Suppose you want to construct sequences from the restricted alphabet {1, 2, 3, 4, 5, 6}. However, you cannot place the number i (i = 1, 2, 3, ... 6) more than A[i] times consecutively, where A is a given array. Given the sequence length 1 <= N <= 10^5 and the array A with 1 <= A[i] <= 50, how many possible sequences are possible?
For example, suppose A = {1, 2, 1, 2, 1, 2} and N = 2. In this case, there can only be one consecutive 1, two consecutive 2's, one consecutive 3, etc. So in this example, something like "11" would be invalid, but something like "12" or "22" would be valid. It turns out that there are actually 33 possible sequences in this case (namely, two-digit sequence except for "11", "33", and "55").

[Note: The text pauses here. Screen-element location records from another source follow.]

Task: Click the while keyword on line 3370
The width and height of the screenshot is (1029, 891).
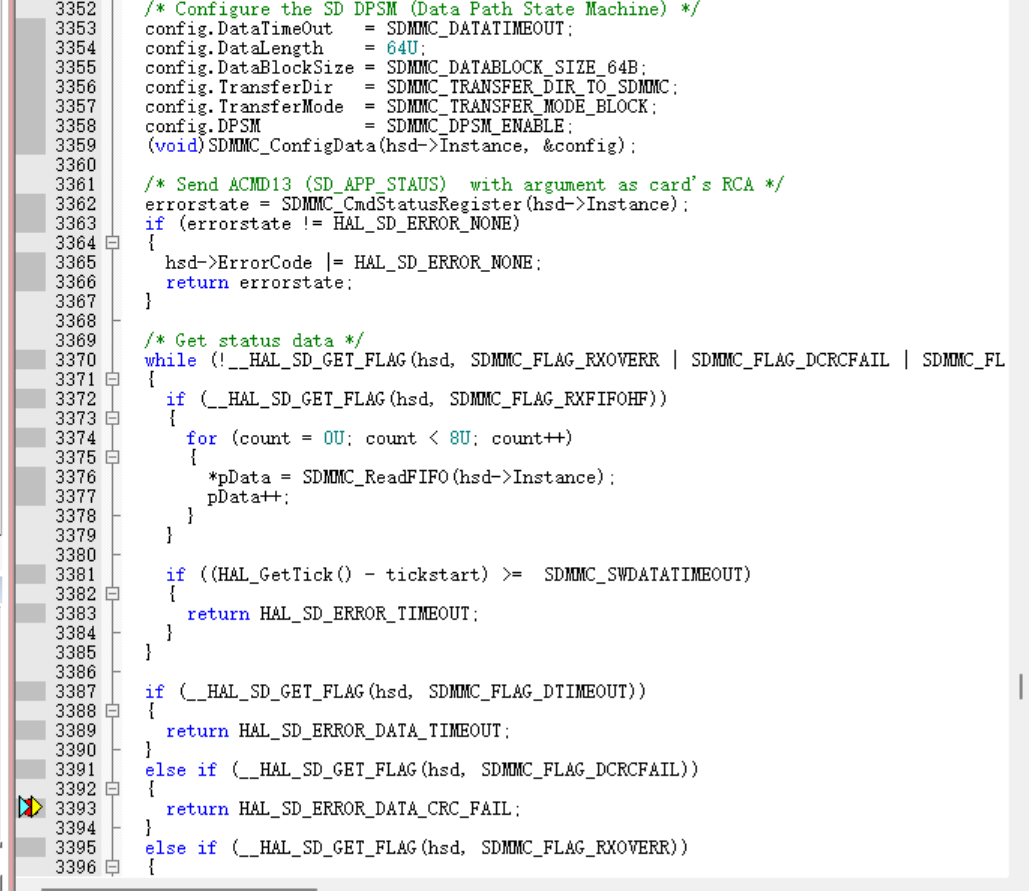Action: (171, 360)
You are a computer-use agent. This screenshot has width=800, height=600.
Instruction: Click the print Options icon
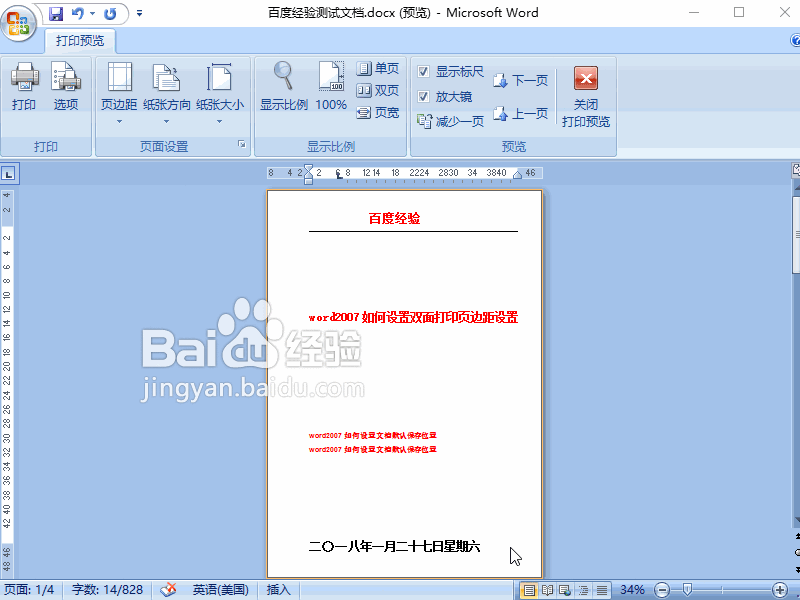click(x=66, y=88)
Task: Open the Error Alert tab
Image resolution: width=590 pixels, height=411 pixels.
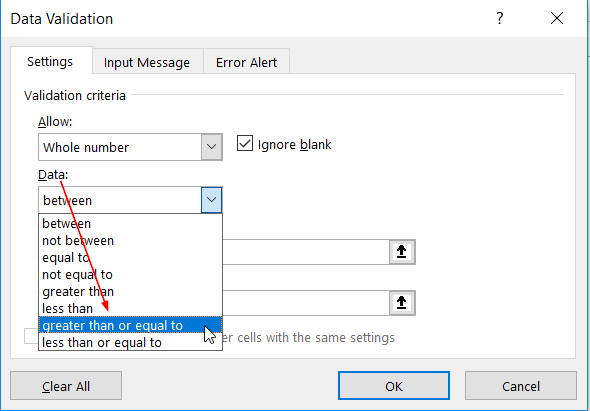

I was wondering how I can solve this problem? Initially, I tried to use a DP approach, but I have been thinking there might be a clever combinatoric strategy. Like, in the example I showed above, it's pretty quick to just do complementary counting. It gets really messy when I try to work it out for larger cases though. I've also tried to use inclusion-exclusion and got nowhere.
Another thing I noted is that A[i] is pretty small, but I wasn't able to get anywhere with that observation.
I would greatly appreciate some help in solving this problem. It might just be a really easy combinatorics problem. I am really bad at that topic, so I wouldn't be surprised if is just something I am not seeing.
Thanks.
$$$dp(i, j, k)$$$: $$$i$$$ is the current index of the sequence you are building, $$$j$$$ is the element put in the position $$$i - 1$$$ and $$$k$$$ is the number of times this element has been repeated in the last block. For transitions, you can put in position $$$i$$$ every element different from $$$j$$$ and you can only put $$$j$$$ in $$$i$$$ if $$$k < A[j]$$$.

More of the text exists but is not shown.